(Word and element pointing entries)
— Begin —

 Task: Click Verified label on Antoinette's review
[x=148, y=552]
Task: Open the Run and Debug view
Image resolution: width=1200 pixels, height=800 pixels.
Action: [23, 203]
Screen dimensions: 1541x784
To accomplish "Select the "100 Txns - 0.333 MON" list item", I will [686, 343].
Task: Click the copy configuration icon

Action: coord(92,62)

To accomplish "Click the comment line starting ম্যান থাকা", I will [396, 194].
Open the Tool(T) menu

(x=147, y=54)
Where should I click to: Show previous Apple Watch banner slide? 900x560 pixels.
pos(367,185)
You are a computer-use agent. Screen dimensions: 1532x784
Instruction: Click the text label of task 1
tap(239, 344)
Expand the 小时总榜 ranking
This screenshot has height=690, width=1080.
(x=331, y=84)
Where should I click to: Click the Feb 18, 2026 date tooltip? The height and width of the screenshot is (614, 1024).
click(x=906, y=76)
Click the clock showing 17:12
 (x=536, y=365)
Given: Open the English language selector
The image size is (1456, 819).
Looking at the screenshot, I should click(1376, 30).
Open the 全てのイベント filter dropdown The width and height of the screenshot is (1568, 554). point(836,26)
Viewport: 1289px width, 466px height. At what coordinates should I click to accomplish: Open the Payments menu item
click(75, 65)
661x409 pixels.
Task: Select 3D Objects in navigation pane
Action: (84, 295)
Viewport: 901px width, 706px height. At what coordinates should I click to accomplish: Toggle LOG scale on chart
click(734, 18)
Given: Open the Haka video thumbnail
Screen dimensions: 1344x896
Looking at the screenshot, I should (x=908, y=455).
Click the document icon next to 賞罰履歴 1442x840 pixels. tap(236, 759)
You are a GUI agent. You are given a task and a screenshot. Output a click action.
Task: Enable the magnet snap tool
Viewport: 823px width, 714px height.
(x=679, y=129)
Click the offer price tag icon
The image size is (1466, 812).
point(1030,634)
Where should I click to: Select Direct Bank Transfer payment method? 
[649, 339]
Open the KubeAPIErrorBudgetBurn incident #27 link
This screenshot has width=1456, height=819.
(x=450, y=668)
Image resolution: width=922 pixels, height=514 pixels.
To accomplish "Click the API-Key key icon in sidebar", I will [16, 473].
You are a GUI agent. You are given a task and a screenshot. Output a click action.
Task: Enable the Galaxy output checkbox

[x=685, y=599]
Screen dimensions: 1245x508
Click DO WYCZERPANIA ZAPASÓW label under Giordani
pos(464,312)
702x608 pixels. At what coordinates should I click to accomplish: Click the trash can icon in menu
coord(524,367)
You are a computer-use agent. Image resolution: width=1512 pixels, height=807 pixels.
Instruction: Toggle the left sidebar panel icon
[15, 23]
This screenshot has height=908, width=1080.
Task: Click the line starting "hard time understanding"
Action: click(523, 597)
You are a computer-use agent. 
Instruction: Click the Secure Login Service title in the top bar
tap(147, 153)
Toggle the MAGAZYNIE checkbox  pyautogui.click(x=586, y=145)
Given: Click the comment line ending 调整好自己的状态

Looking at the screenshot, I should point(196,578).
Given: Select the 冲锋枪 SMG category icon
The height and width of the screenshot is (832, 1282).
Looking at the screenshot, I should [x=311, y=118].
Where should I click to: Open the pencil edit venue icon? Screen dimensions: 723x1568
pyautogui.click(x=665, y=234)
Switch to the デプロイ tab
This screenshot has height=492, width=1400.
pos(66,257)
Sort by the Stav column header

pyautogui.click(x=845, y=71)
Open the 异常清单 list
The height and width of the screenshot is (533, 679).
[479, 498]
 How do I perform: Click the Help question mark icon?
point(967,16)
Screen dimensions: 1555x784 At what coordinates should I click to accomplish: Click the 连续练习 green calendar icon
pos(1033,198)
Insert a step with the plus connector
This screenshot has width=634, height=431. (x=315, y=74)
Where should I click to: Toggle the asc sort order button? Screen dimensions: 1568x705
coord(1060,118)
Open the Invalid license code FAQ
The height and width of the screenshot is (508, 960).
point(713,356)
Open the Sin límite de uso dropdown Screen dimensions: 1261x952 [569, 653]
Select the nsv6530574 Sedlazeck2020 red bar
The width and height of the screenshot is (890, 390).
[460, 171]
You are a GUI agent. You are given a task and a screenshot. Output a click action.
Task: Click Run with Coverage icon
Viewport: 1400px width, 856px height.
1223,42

— End —

▸ **Exercise aim**: Pull out each line of the listing that contains the word "resolution", copying every one in full.

▸ **Output of the exercise**:
Image resolution: width=1200 pixels, height=800 pixels.
Image resolution: width=922 pixels, height=514 pixels.
You are a computer-use agent. Image resolution: width=1512 pixels, height=807 pixels.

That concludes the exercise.